What happens when you add a new consumer to the group
When you add a new consumer, a rebalance occurs — partitions are redistributed among all consumers.
Junior Level
Short answer
When you add a new consumer, a rebalance occurs — partitions are redistributed among all consumers.
Example
Before adding:
C1 → P0, P1
C2 → P2
Added C3:
C1 → P0
C2 → P1
C3 → P2
What happens during rebalance?
Eager rebalancing: 5-30 seconds of full downtime.
Cooperative rebalancing: 1-5 seconds with continued processing on remaining partitions.

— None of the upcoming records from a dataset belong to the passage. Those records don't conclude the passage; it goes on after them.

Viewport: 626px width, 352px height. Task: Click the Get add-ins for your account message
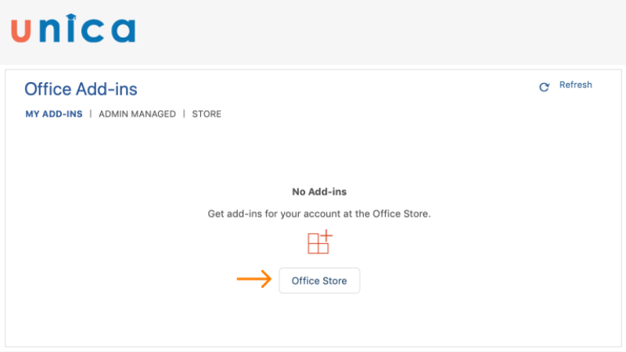(319, 214)
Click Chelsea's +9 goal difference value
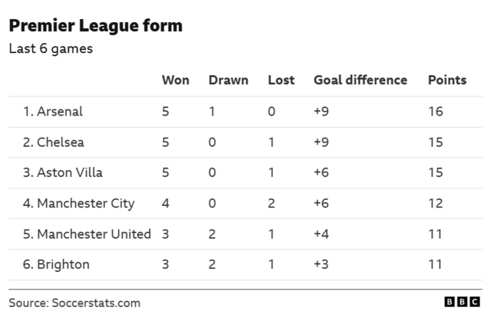This screenshot has height=323, width=491. 321,142
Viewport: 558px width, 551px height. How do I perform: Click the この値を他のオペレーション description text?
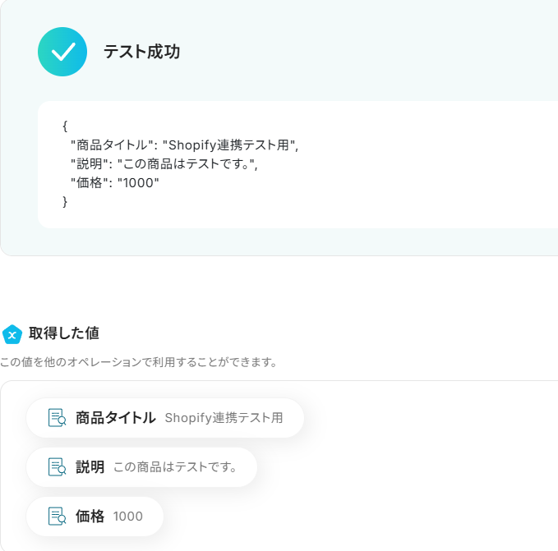coord(138,362)
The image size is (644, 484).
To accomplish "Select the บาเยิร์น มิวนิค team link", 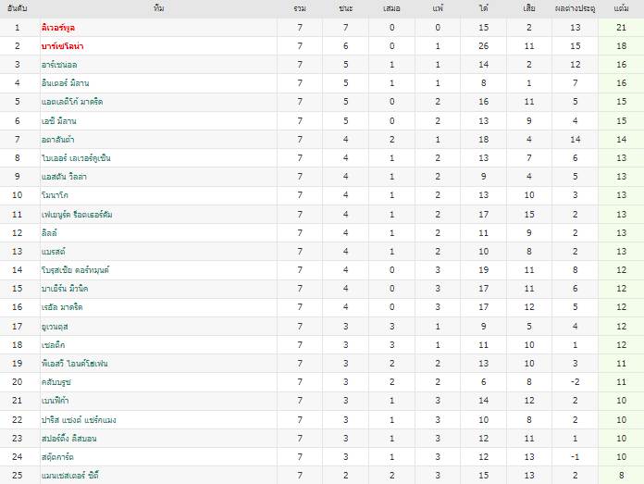I will (x=65, y=288).
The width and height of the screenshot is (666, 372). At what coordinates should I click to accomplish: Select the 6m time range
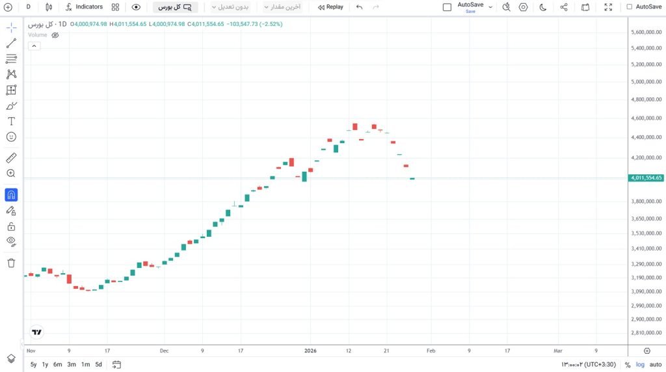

Messages accumulate in Kafka
After rebalance, reading resumes
How to add a consumer?
// Just launch a new consumer with the same group.id
props.put("group.id", "my-group");
consumer.subscribe(List.of("orders"));
// Kafka will automatically trigger a rebalance
Middle Level
Rebalancing process (step by step)
1. New consumer connects to broker
2. Sends JoinGroup request
3. Group coordinator starts rebalance
4. All consumers receive notification
5. All consumers stop reading (eager)
or continue with some partitions (cooperative)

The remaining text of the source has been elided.